RECORD EXCERPTS: Begin
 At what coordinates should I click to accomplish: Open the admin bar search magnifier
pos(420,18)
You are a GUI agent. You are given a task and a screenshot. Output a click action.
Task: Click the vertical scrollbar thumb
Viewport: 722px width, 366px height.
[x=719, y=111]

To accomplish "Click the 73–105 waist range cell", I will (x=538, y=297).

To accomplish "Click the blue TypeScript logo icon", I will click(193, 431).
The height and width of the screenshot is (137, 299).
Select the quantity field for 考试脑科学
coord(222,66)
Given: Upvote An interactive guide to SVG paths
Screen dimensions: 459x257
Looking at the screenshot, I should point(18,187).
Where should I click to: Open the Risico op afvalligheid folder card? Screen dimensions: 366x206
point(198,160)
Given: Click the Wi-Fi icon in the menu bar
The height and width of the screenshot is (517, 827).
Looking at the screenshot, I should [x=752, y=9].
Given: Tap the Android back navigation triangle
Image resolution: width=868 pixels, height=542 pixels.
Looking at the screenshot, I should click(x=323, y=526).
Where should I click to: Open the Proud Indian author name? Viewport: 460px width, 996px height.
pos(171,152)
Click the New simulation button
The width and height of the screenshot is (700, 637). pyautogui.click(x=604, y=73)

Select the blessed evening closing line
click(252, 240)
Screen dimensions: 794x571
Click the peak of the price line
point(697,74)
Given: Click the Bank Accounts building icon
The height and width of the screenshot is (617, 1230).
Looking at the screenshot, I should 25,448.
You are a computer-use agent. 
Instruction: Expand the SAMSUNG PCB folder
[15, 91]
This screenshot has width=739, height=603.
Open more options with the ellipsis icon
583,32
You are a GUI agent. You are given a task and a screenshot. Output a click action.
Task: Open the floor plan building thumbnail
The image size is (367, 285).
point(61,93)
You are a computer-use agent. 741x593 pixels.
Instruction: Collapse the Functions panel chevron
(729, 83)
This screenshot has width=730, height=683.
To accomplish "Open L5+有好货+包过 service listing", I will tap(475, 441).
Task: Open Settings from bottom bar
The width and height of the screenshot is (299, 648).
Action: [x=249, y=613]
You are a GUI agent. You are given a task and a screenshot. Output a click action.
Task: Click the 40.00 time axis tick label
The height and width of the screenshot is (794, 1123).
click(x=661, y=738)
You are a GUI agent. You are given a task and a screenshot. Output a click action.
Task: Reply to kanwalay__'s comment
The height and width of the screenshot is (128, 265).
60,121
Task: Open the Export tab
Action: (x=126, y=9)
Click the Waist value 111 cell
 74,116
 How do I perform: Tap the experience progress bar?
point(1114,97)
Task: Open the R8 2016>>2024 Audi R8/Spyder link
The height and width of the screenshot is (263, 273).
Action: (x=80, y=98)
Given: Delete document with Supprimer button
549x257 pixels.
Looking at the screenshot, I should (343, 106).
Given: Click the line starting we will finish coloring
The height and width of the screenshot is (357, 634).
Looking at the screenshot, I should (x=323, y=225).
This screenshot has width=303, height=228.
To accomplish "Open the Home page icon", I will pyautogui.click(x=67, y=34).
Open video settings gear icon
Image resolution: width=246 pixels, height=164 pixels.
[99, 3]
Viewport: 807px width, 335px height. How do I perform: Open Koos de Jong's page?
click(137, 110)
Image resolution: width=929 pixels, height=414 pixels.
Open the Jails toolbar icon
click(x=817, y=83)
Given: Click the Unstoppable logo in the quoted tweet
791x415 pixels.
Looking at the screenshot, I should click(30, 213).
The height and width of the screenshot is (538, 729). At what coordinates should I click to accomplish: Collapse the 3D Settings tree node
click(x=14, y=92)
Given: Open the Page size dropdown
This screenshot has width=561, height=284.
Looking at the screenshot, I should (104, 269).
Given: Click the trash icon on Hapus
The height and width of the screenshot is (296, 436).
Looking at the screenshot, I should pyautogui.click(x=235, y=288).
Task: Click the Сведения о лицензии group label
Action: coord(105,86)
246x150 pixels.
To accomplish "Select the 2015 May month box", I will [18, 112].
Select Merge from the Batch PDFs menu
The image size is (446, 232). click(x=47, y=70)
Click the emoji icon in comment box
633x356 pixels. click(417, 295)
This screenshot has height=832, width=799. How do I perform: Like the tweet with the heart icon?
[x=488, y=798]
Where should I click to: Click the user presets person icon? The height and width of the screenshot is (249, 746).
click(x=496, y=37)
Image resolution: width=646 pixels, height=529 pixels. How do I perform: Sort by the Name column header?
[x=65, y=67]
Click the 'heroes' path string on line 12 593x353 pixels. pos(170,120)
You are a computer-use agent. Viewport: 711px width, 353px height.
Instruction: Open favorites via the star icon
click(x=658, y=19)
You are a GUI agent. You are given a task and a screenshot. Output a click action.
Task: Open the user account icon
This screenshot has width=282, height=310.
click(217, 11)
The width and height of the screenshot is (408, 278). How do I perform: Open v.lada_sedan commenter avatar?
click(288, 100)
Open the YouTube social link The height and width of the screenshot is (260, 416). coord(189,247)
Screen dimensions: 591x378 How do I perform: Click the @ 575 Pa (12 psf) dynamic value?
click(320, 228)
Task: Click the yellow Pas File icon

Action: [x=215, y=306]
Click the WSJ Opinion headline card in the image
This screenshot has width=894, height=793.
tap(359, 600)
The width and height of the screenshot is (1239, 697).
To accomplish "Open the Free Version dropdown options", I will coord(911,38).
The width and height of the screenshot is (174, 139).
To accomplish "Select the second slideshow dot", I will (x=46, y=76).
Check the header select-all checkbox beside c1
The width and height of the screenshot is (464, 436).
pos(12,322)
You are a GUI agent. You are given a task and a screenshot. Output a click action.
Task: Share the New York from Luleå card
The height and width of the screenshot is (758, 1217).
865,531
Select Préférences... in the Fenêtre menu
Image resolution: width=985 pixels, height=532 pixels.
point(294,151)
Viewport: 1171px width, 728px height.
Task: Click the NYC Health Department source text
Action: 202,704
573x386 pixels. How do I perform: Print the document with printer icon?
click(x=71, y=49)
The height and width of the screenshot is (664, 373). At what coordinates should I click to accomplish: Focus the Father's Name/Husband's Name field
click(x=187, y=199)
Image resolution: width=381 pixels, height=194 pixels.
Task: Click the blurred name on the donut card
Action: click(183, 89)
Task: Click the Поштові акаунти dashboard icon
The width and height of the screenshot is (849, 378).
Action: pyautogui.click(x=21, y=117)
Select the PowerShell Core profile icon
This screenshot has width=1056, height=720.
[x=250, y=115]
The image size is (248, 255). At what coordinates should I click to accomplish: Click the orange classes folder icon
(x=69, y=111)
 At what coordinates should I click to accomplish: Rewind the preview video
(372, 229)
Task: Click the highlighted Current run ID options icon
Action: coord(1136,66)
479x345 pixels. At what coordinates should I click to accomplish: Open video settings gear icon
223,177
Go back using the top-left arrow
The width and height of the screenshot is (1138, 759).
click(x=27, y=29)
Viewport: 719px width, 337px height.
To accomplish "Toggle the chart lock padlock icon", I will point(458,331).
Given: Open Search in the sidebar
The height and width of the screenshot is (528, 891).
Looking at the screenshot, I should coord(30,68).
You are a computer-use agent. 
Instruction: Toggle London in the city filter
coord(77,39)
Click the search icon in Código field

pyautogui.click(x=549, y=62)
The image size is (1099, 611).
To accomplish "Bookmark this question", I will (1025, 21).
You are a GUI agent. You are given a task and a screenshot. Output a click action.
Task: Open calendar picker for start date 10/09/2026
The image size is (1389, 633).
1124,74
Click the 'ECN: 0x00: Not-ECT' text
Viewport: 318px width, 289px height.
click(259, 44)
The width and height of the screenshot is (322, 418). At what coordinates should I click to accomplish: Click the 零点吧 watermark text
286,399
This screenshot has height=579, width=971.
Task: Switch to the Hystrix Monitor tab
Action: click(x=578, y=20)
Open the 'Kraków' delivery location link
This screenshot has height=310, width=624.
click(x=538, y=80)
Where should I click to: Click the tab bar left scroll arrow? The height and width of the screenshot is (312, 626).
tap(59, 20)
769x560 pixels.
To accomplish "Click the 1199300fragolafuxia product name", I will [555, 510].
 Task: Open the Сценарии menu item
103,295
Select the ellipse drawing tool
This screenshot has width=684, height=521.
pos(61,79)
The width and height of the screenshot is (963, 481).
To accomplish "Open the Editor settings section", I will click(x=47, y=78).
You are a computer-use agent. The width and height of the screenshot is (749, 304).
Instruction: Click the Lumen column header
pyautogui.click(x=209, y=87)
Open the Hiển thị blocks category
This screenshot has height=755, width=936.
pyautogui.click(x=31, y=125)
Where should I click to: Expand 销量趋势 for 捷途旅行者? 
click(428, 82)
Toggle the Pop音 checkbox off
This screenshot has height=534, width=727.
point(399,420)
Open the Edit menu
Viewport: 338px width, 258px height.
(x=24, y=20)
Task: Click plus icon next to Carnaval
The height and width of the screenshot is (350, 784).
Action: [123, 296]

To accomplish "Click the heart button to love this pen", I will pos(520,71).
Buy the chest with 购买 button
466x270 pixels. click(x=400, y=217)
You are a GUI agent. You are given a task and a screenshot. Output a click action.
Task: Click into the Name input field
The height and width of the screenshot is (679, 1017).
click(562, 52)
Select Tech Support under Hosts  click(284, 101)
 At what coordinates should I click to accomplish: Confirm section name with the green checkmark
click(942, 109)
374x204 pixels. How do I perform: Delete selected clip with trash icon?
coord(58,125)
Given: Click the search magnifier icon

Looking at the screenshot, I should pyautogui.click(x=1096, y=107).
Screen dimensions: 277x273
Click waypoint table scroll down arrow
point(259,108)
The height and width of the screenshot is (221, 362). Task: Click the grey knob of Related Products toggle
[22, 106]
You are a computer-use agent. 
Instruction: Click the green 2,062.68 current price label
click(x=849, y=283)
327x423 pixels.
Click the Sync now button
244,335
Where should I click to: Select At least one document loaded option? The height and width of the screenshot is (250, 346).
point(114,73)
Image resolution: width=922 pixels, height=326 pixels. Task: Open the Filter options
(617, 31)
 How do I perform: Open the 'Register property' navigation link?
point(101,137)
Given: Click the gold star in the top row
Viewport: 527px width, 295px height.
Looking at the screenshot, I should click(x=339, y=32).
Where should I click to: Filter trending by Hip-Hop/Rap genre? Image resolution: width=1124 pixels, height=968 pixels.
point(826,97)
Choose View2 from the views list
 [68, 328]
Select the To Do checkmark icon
RECORD EXCERPTS: End
[YOUR OBJECTIVE] The lines of the data, from the first through the one containing "Task: Open the floor plan building thumbnail", are to be transcribed exactly.

[SOLUTION]
 At what coordinates should I click to accomplish: Open the admin bar search magnifier
pos(420,18)
You are a GUI agent. You are given a task and a screenshot. Output a click action.
Task: Click the vertical scrollbar thumb
Viewport: 722px width, 366px height.
[x=719, y=111]

To accomplish "Click the 73–105 waist range cell", I will (x=538, y=297).

To accomplish "Click the blue TypeScript logo icon", I will click(193, 431).
The height and width of the screenshot is (137, 299).
Select the quantity field for 考试脑科学
coord(222,66)
Given: Upvote An interactive guide to SVG paths
Screen dimensions: 459x257
Looking at the screenshot, I should point(18,187).
Where should I click to: Open the Risico op afvalligheid folder card? Screen dimensions: 366x206
point(198,160)
Given: Click the Wi-Fi icon in the menu bar
The height and width of the screenshot is (517, 827).
Looking at the screenshot, I should [x=752, y=9].
Given: Tap the Android back navigation triangle
Image resolution: width=868 pixels, height=542 pixels.
Looking at the screenshot, I should click(x=323, y=526).
Where should I click to: Open the Proud Indian author name? Viewport: 460px width, 996px height.
pos(171,152)
Click the New simulation button
The width and height of the screenshot is (700, 637). pyautogui.click(x=604, y=73)

Select the blessed evening closing line
click(252, 240)
Screen dimensions: 794x571
Click the peak of the price line
point(697,74)
Given: Click the Bank Accounts building icon
The height and width of the screenshot is (617, 1230).
Looking at the screenshot, I should 25,448.
You are a computer-use agent. 
Instruction: Expand the SAMSUNG PCB folder
[15, 91]
This screenshot has width=739, height=603.
Open more options with the ellipsis icon
583,32
You are a GUI agent. You are given a task and a screenshot. Output a click action.
Task: Open the floor plan building thumbnail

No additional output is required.